Initially, I found the Palladio app difficult to navigate and challenging to understand. However, the video tutorial on how to use the tool was very helpful. The networks felt a bit overwhelming at first, but after experimenting with various filters, I was able to make sense of the data and identify patterns.
I was assigned to group 3, which included 6 other peers, making it the largest of the 4 communities the app created. After reviewing the posts of my peers in this group. I would assume that we were grouped together because most of us included diverse geographical and cultural representation in our selection criteria.
It’s important to note that my assumption was made after reviewing my peers’ posts. The graphs shown in the app indicated that we made similar musical selections. However, I had to dig further and review the posts to understand the criteria others used. I believe a potential misunderstanding of the community grouping is assuming that everyone in the group uses the exact same criteria. We had similar criteria, but there were some differences and nuances to each of our criteria. This exemplifies the importance of reviewing multiple data sources, quantitative and qualitative when possible, before making assumptions.

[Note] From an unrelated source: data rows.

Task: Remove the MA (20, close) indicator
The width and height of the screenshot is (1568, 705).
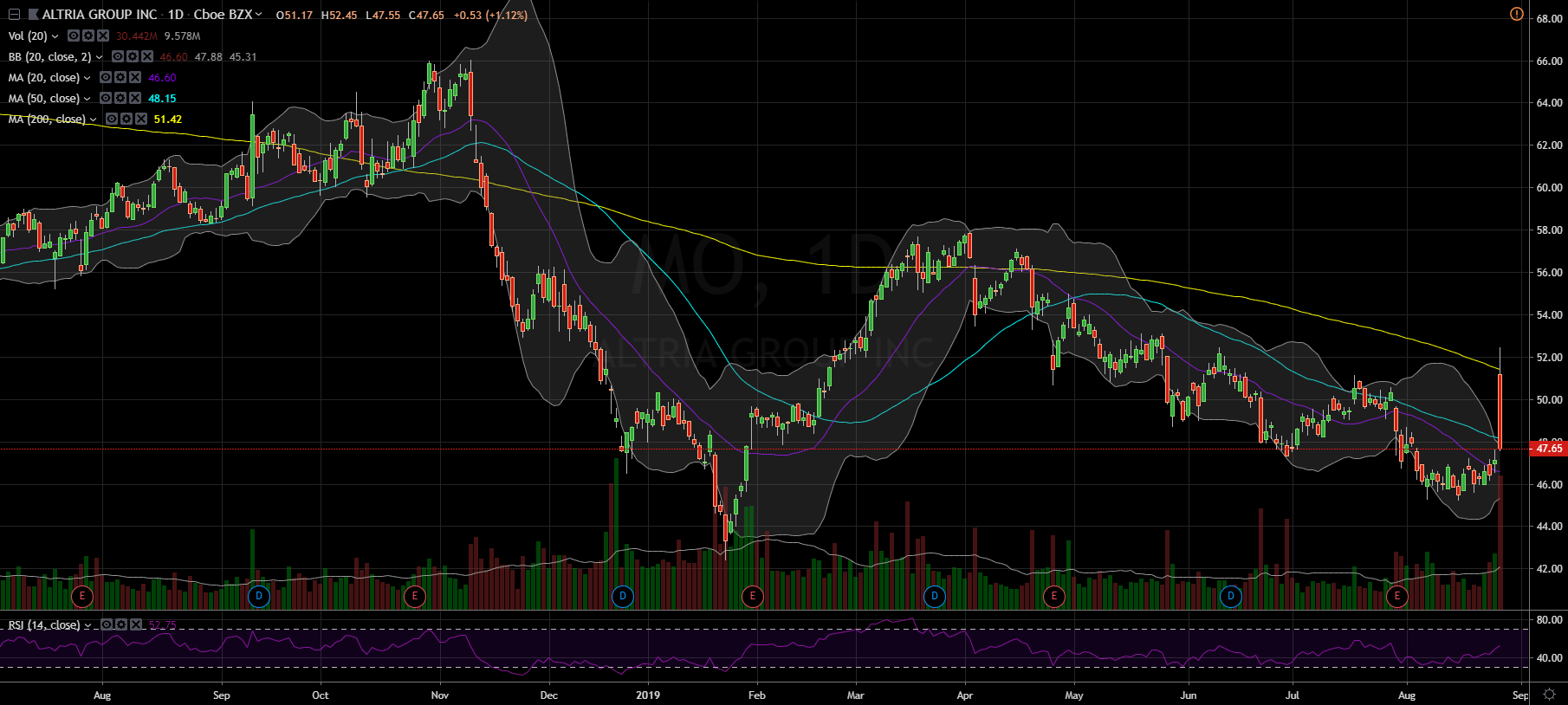Action: 135,77
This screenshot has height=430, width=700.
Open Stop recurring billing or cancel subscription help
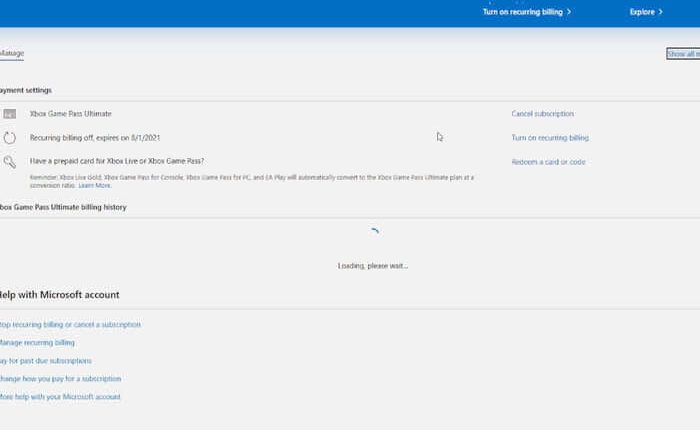(x=70, y=325)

Lastly, another interesting pattern I was able to identify was that even when looking at the entire class selection.The most popular tracks, when compiled, also create a geographically diverse curation. As shown in the image below, the 10 most popular tracks feature musical representation from Germany (2 songs), Java, Peru (2 songs), Mexico, Australia, New Guinea, India, and China.
The image above displays the most popular tracks. The larger the dot, the more popular the track was.